O mal da "toleima" (e o que "eles" pensam disso)


Numa revista juvenil do início dos anos 1950, encontrei este engraçado texto: "O que eles pensam da toleima". O termo, aqui empregue no sentido de garridice, fez-me sorrir, pois era usado pelas minhas avós a torto e a direito. Uma rapariga ser "atoleimada" era um mal a combater a todo o custo. Nenhuma menina de juízo devia encorajar namoricos com um rapaz "atoleimado" (em boa verdade, pronunciava-se "atolaimado"). Quando éramos pequenos, se a avó achava que aquela menina ou menino não era boa companhia, zás: "parece que é atoleimado!". E pimba, estava apresentado e avaliado...

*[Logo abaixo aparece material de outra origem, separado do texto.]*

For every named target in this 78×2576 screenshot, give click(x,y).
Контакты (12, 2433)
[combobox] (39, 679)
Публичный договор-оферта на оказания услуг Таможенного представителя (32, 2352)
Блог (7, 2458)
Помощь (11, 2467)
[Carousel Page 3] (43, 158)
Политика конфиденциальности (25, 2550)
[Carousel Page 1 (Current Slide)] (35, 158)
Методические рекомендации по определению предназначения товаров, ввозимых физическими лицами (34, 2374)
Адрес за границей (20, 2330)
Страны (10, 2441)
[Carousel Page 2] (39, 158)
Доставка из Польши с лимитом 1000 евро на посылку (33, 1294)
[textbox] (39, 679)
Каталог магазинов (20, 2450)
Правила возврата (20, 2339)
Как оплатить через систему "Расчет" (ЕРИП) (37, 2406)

Depois, a "toleima" era palavra muito abrangente: podia significar frivolidade, mania de contar mentiras, atrevimento, hiperactividade, atitudes barulhentas, risotas excessivas ou em suma, o terrível mal da "falta de propósito". Não ter propósito era uma coisa muito feia...

A ideia ficou-me e ainda hoje repito muito a frase: "gosto pouco de gente atolaimada...".



Dizia então o texto, escrito pela mão de um rapaz chamado Ruy, a respeito das mocinhas que se tornavam ridículas com excesso de maquilhagem, de arrebiques ou de modos dengosos:

"Gosto de ver uma rapariga bem vestida, bem maquilhada, um tudo nada coquette. Não sou contra o bâton, nem contra o rouge...oh escândalo imenso! Serei eu pela vaidade? Por aquela vaidade natural (...) mas que é profunda inimiga do ridículo e do exagero?

 Os homens apreciam as mulheres bonitas e é natural que elas façam por parecerem assim (...). Muitos gostam que as raparigas se enfeitem para que, juntando à graça e à candura que as envolve um pouco de cor e arranjo exterior, assim se complete o encanto que os encanta.

 Eles sorriem de satisfação e com tolerância quando as coisas são feitas com medida, gosto e bom senso, mas facilmente passam a rir-se com desprezo quando observam o exagero em que vão caindo na maioria das vezes. Gosto, bom gosto na maneira de se vestir, de se arranjar e até no modo de falar-bom uso da inteligência até neste capítulo, que só se ocupa do figurino e da moda. Simplicidade na maneira de ser, mas não cair no desleixo. Ser bela não implica ser tola, e ser tola quase sempre implica diminuição da beleza...".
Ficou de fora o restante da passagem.